Return, unchanged, the entries between the line containing "The height and width of the screenshot is (641, 1080)." and the line containing "coord(953,862)", with both of those lines included.
***** Supplied information *****
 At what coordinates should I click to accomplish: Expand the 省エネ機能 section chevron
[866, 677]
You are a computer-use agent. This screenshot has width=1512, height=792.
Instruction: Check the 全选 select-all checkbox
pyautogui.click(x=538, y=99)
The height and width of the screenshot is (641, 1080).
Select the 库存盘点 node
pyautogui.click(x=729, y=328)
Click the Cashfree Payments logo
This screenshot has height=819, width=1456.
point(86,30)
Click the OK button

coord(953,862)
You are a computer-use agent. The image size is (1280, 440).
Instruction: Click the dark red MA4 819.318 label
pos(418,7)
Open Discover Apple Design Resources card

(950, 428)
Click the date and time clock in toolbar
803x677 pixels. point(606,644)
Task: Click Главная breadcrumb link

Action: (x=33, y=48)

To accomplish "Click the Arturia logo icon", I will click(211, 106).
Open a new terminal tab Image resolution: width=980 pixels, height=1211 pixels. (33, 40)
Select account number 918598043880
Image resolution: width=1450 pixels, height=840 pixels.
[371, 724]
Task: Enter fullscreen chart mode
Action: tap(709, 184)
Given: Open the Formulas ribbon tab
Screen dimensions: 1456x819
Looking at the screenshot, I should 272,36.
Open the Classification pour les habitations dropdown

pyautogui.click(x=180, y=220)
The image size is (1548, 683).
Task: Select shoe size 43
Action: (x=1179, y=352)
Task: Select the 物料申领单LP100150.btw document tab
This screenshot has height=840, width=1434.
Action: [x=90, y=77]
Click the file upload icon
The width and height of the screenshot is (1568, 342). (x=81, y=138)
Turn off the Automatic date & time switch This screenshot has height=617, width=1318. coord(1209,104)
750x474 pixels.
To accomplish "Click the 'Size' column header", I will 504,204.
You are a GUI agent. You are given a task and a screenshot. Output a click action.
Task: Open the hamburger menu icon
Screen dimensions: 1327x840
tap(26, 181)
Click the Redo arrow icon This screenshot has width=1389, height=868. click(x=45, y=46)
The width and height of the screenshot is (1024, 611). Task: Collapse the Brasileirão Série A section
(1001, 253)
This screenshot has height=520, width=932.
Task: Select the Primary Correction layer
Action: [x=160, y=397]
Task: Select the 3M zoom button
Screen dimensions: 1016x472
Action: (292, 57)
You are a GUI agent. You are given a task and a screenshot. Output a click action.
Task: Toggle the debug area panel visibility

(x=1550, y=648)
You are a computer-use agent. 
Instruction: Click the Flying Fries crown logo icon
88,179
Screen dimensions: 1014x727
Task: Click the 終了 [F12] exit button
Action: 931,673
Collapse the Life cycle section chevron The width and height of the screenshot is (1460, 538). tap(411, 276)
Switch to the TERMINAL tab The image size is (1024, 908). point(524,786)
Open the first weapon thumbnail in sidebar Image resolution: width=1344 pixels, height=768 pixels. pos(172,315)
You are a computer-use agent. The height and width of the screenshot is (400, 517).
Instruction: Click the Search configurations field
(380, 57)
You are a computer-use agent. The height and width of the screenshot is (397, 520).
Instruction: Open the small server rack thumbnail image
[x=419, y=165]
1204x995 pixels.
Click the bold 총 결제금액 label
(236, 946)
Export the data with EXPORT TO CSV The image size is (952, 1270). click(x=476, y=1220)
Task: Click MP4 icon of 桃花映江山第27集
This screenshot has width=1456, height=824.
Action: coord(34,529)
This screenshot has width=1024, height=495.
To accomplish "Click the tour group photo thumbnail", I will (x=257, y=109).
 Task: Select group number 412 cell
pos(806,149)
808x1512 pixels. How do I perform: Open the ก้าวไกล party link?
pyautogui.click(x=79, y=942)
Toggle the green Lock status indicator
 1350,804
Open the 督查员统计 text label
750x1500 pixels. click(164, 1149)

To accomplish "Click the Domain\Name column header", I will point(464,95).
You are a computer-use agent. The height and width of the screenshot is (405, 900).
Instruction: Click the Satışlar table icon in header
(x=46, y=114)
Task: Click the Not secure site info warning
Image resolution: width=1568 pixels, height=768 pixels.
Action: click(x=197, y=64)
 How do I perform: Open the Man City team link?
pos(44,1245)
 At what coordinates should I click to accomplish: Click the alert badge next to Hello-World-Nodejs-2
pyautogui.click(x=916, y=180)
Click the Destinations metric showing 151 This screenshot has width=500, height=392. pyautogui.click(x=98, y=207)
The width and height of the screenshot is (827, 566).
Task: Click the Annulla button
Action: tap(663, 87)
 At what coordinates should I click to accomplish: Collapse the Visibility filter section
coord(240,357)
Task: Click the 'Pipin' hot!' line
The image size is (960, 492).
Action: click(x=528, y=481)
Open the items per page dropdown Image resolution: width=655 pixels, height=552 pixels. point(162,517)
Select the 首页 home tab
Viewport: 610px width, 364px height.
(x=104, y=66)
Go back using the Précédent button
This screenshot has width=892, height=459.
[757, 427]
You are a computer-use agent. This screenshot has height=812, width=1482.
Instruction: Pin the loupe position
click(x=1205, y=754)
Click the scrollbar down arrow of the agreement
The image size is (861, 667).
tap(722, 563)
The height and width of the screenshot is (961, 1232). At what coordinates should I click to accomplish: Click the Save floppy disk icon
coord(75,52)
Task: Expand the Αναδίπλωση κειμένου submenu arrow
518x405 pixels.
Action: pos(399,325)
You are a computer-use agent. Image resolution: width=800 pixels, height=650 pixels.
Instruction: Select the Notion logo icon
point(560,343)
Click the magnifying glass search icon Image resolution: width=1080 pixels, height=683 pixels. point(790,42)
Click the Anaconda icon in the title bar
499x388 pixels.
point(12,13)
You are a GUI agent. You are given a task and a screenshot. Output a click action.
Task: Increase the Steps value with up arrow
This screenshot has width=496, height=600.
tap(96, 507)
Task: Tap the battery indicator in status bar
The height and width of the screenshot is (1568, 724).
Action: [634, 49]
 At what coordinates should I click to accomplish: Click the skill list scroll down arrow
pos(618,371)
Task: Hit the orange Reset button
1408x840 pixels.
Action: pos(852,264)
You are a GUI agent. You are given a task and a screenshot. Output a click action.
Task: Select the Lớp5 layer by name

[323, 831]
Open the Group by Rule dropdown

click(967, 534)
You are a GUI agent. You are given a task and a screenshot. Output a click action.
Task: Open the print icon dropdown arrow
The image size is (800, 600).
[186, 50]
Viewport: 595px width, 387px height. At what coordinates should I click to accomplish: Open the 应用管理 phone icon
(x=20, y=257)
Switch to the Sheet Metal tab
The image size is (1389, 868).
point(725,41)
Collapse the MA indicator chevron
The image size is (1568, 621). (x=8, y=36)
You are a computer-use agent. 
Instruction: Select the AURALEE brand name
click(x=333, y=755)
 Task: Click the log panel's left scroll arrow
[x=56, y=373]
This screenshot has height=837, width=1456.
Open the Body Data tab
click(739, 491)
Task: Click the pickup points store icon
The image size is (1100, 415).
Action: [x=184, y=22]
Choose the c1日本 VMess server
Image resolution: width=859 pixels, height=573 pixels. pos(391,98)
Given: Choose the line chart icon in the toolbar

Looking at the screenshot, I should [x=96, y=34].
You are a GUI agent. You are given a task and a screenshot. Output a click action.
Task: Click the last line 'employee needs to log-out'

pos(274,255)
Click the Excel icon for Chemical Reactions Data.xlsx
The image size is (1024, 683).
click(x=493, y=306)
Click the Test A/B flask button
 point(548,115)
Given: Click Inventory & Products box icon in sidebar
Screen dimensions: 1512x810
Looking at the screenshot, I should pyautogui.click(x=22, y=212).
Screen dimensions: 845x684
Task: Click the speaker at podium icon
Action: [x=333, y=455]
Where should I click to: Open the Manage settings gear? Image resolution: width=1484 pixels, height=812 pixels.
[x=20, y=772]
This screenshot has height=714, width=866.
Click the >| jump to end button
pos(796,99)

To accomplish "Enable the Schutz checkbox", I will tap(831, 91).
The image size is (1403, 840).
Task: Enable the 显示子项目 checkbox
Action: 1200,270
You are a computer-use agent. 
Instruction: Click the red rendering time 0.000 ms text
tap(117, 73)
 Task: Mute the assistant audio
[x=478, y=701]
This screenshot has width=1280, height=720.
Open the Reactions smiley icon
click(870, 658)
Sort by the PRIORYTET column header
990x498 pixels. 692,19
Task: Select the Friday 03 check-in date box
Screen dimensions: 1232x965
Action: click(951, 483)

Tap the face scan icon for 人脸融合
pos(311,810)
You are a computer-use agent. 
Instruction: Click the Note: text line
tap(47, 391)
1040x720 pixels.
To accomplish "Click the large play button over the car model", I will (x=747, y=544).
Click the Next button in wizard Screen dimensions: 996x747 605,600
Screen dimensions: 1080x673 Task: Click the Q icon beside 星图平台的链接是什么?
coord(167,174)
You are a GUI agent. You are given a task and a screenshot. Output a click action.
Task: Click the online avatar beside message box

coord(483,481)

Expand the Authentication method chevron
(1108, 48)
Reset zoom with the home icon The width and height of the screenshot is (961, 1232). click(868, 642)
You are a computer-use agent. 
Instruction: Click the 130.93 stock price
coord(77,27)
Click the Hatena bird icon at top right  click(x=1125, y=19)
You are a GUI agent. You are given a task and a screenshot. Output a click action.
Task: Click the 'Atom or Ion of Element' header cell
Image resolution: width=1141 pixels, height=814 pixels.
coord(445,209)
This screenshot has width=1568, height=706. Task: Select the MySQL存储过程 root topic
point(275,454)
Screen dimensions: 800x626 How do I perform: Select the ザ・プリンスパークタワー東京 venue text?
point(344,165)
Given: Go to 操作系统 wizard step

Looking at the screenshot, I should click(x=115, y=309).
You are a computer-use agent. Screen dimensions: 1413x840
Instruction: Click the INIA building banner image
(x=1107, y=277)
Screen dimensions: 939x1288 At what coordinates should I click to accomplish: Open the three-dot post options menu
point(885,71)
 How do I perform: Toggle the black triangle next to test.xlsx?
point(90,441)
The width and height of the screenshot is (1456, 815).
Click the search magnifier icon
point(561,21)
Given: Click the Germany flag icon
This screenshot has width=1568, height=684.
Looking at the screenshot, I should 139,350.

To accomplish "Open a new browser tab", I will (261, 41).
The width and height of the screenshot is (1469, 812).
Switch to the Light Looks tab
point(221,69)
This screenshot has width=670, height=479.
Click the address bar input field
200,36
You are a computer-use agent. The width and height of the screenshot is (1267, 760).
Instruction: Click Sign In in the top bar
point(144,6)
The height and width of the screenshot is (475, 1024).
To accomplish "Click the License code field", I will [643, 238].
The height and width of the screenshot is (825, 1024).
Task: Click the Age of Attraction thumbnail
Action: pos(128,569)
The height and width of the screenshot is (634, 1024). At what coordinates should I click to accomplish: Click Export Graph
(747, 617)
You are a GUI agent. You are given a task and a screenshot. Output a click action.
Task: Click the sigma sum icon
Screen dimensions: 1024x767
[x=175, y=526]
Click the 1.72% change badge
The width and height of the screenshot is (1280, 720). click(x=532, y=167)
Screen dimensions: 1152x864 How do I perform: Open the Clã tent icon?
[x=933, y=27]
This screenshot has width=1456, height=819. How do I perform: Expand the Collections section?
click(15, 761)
*****
** Complete response **
The height and width of the screenshot is (641, 1080).
Select the 库存盘点 node
pyautogui.click(x=729, y=328)
Click the Cashfree Payments logo
This screenshot has height=819, width=1456.
point(86,30)
Click the OK button

coord(953,862)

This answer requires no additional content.